**Aim**. Copy out the rows exactly, starting with the line containing "This screenshot has height=372, width=530." and continuing through the end of the rows. Leave the pictures out of your copy.
━━ Data provided
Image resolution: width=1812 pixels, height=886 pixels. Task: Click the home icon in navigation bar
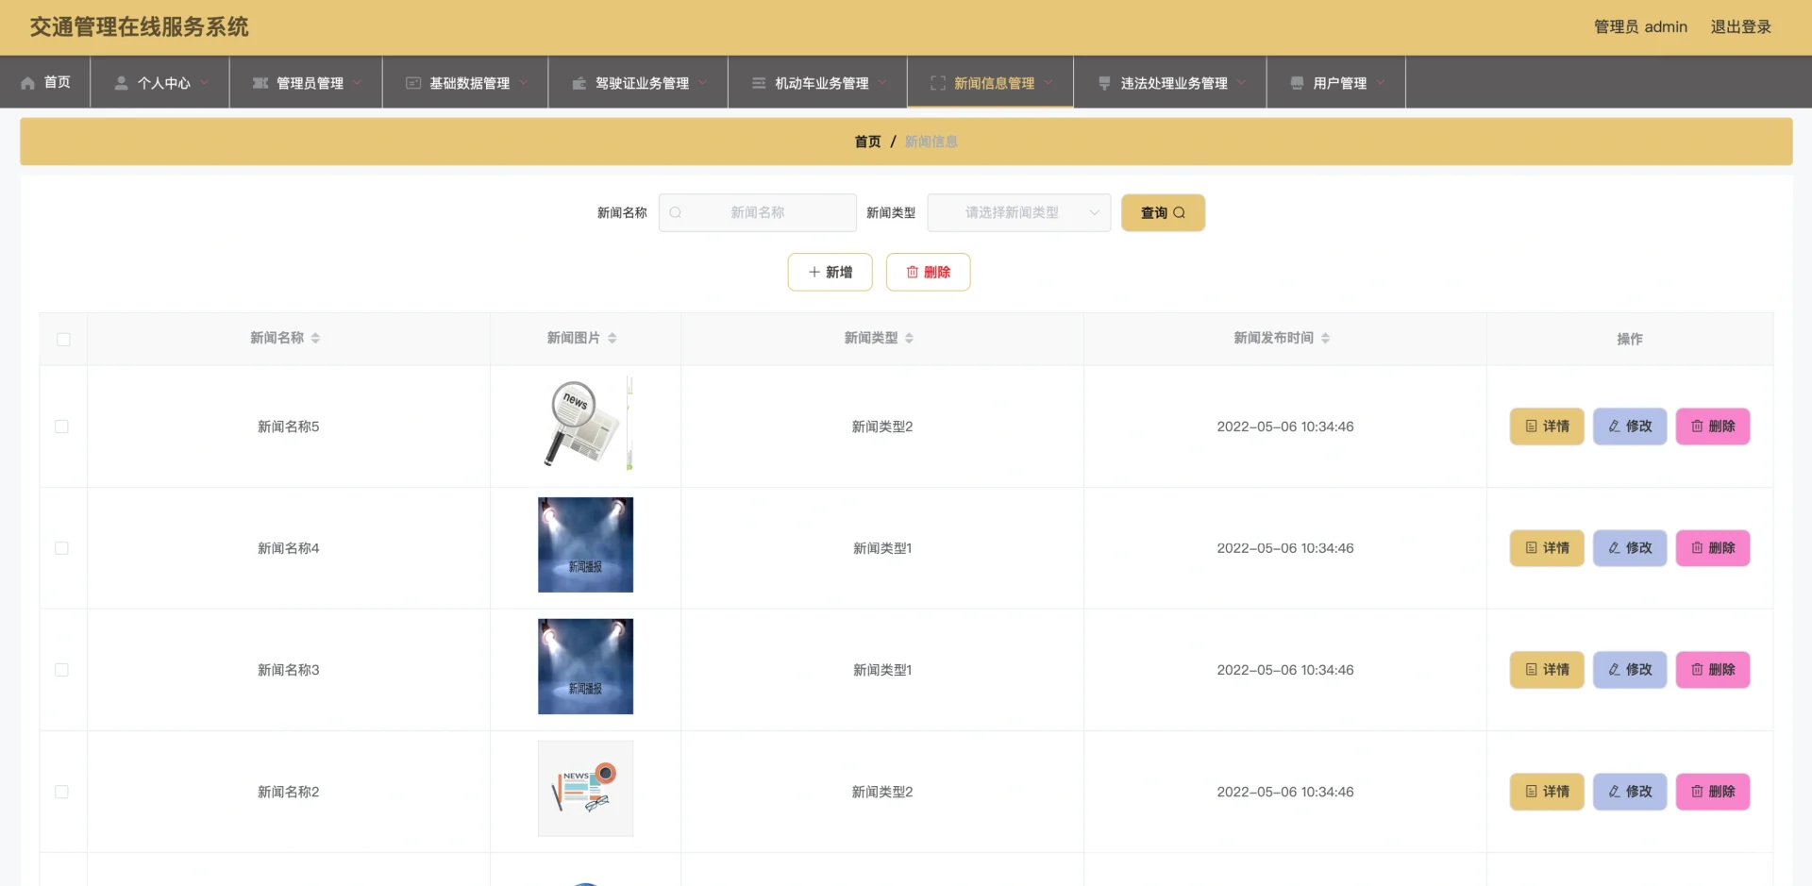click(27, 83)
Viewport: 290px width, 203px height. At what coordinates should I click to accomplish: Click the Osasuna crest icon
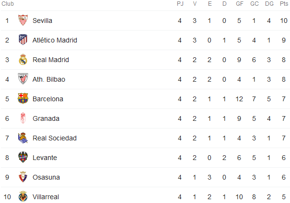tap(23, 177)
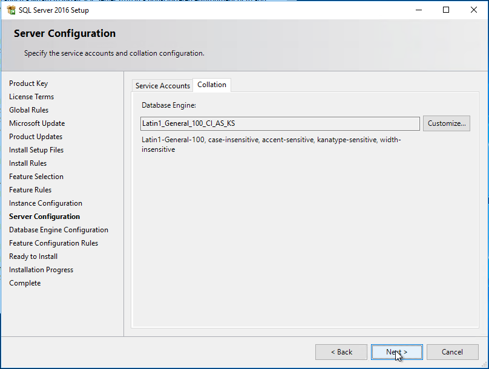Select the Collation tab
The image size is (489, 369).
212,85
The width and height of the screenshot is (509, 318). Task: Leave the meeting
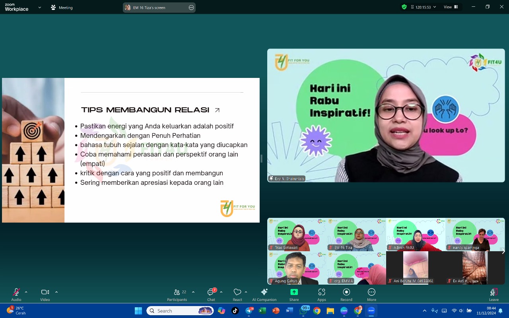coord(493,295)

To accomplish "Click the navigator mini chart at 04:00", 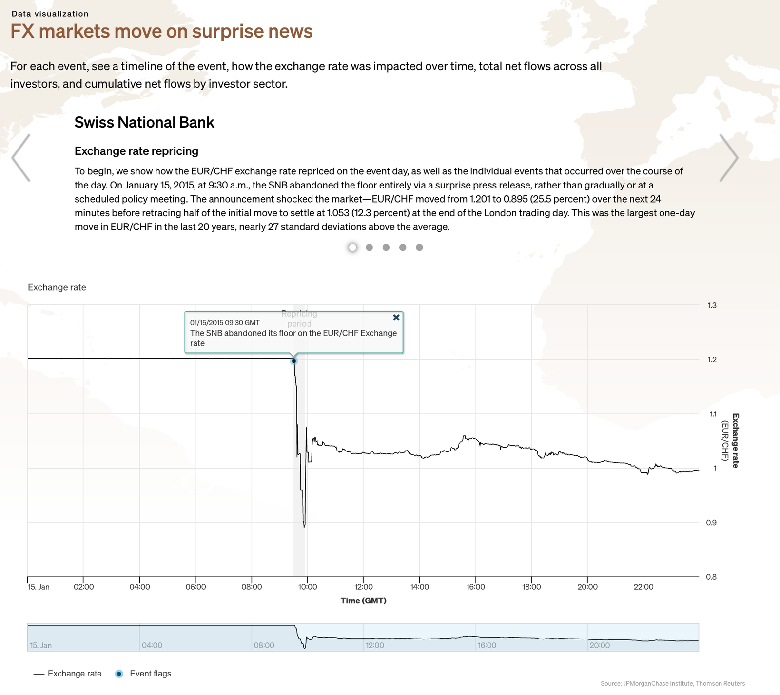I will point(140,637).
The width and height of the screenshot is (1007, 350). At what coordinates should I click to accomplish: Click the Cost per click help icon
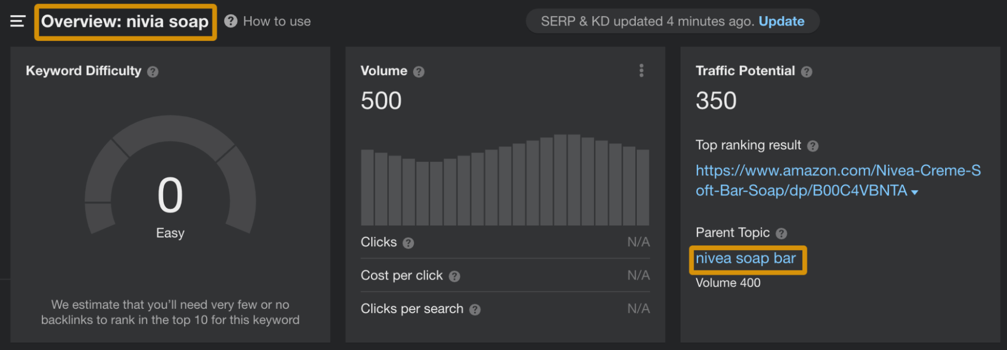click(455, 275)
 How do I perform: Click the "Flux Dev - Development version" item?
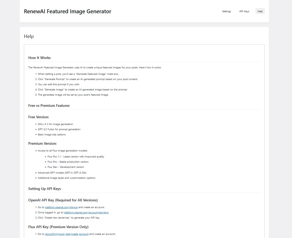click(x=66, y=167)
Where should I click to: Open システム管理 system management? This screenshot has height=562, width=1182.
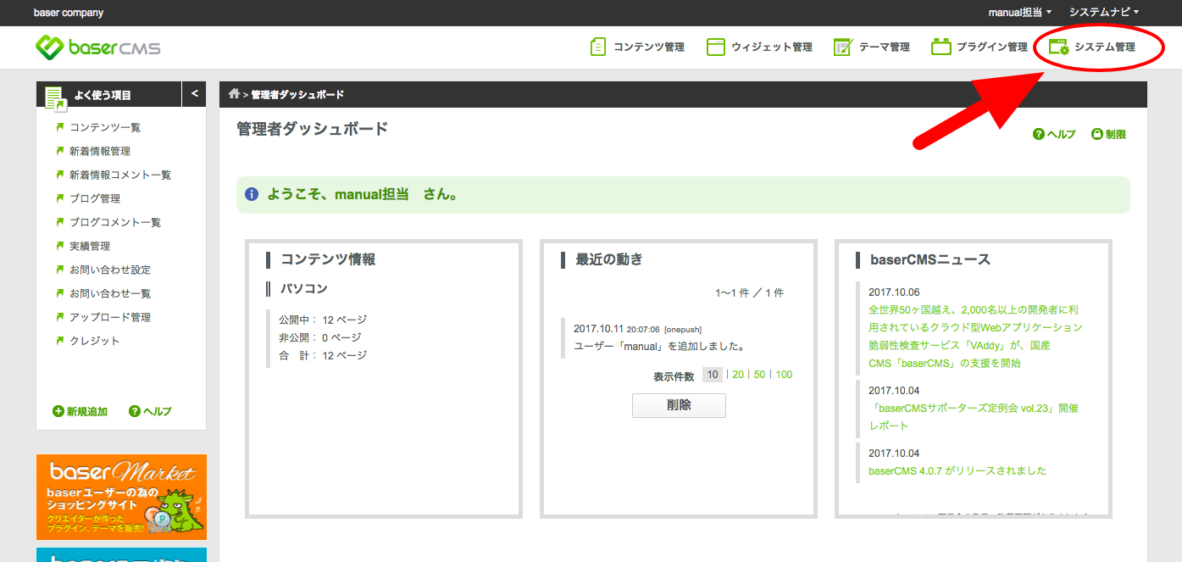tap(1093, 47)
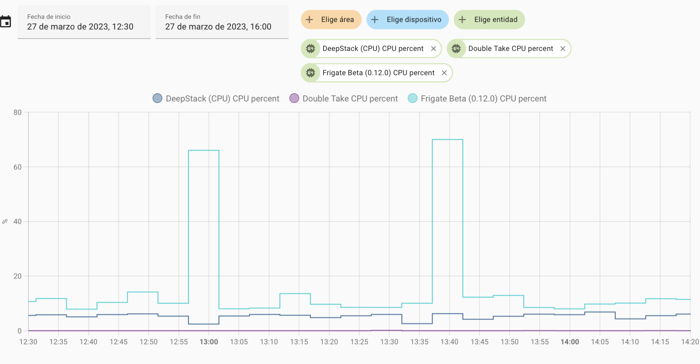Toggle Double Take series in chart legend

point(350,99)
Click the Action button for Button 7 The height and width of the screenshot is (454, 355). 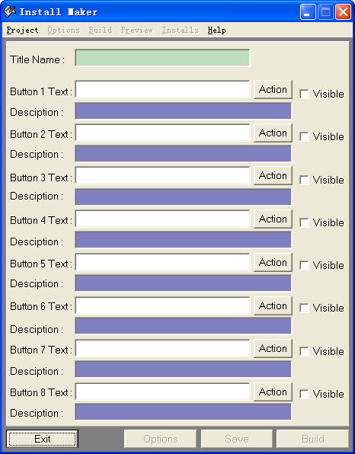click(x=273, y=348)
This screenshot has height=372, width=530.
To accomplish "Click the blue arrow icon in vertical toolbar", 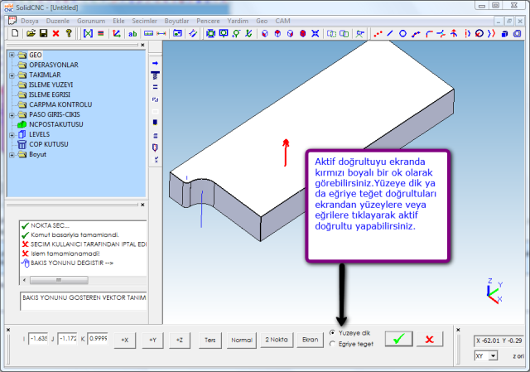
━━━━
**Finished task**.
This screenshot has height=372, width=530.
To accomplish "Click the blue arrow icon in vertical toolbar", 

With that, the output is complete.